Kampagne soll Gewalt gegen Beschäftigte im Gesundheitswesen eindämmen

Kampagne soll Gewalt gegen Beschäftigte im Gesundheitswesen eindämmen
Beleidigung, Bedrohung und körperliche Übergriffe - all das trifft inzwischen auch vermehrt die Beschäftigten in Krankenhäusern und Arztpraxen. Eine Kampagne aus Niedersachsen fordert nun mehr Respekt.

Hannover (epd). Unter dem Motto „Wer hilft, verdient Respekt“ wollen Verbände von Ärzten und Krankenhäusern in Niedersachsen auf die zunehmende Gewalt gegen Beschäftigte im Gesundheitswesen aufmerksam machen.

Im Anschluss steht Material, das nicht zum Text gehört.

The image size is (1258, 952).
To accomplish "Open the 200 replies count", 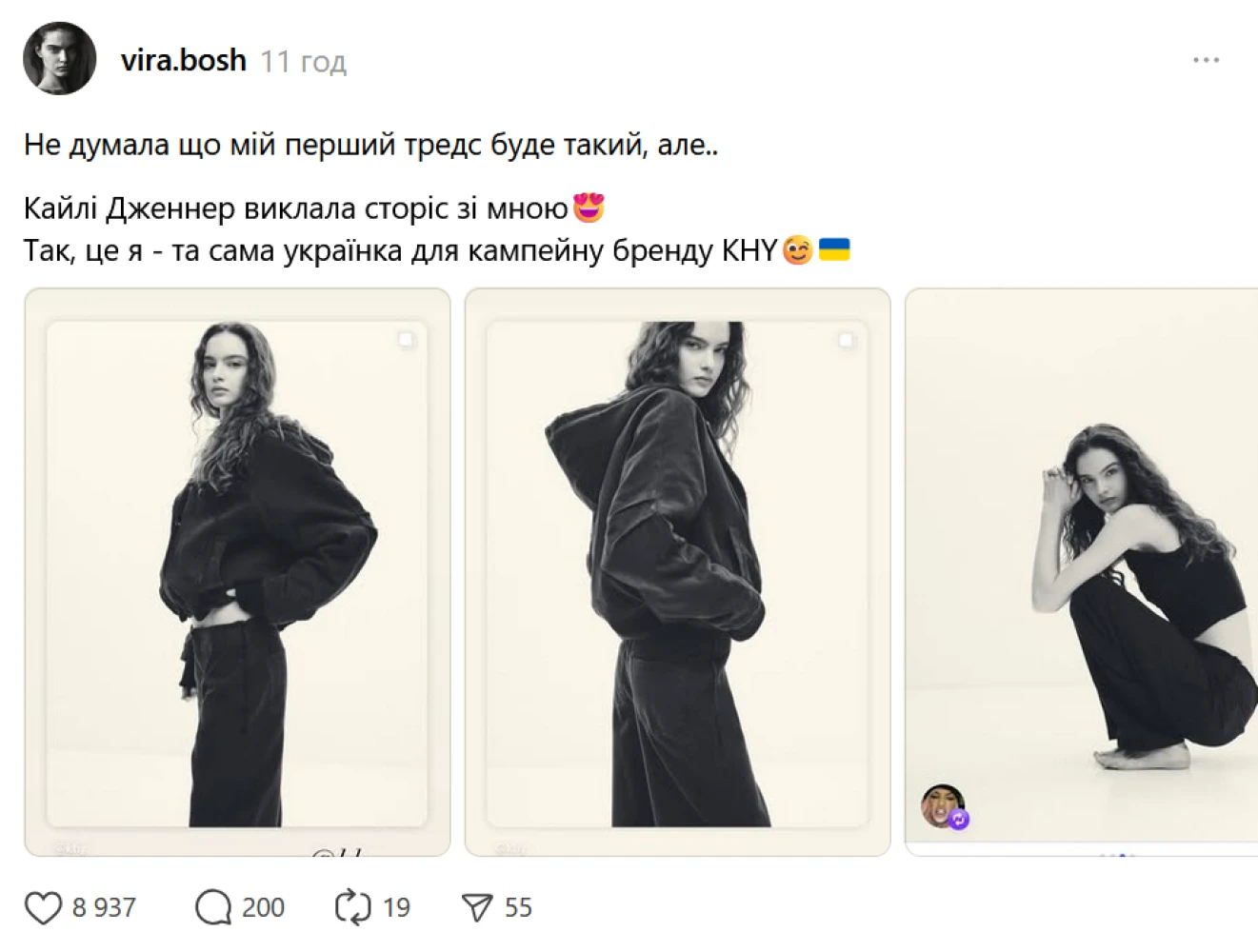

Beleidigungen, Beschimpfungen, körperliche Übergriffe und extreme Gewalttaten hätten in den vergangenen Jahren in den Praxen und Kliniken spürbar zugenommen, sagte Ärztekammer-Präsidentin Marion Charlotte Renneberg am Mittwoch in Hannover zum Start einer landesweiten Kampagne.

„Für viele Ärztinnen und Ärzte, medizinische Fachangestellte, Pflegefachkräfte und alle anderen Beschäftigten gehören Grenzüberschreitungen fast schon zum Berufsalltag“, erläuterte Renneberg: „Als Gesellschaft dürfen wir dies nicht tolerieren.“ Letztlich sei dadurch die Sicherheit der Patientinnen und Patienten gefährdet, denn gesundheitliche Versorgung sei nur in einem gewaltfreien Umfeld möglich.

Info-Postkarten und Plakate

Bei der Kampagne sollen mehr als 700.000 Info-Postkarten mit dem Kern-Slogan in Arztpraxen und Krankenhäusern verteilt und mehr als 28.000 Plakate an öffentlichen Orten wie Bushaltestellen ausgehängt werden. Zudem ist Kino-Werbung geplant. Das Gesundheitsministerium in Hannover unterstützt die Aktion mit 37.800 Euro.

Ein Teil der Patienten lege immer häufiger ein respektloses Verhalten an den Tag, sagte Landesgesundheitsminister Andreas Philippi (SPD). Solche Gewalterfahrungen könnten sich negativ auf Berufszufriedenheit und Attraktivität der Gesundheitsberufe auswirken. Neben konkretem Schutz der Mitarbeitenden sei deshalb eine stärkere Sensibilisierung der Bevölkerung nötig.

Kliniken installieren Panikknöpfe

Nach Angaben der Niedersächsischen Krankenhausgesellschaft bieten zahlreiche Kliniken im Land ihren Beschäftigten für den Umgang mit aggressiven Patientinnen und Patienten inzwischen Schulungen zur Deeskalation und zum Erkennen von Frühwarnsignalen an. Andere hätten Alarmierungsketten verabredet, Sicherheitspersonal angestellt oder Panikknöpfe installiert.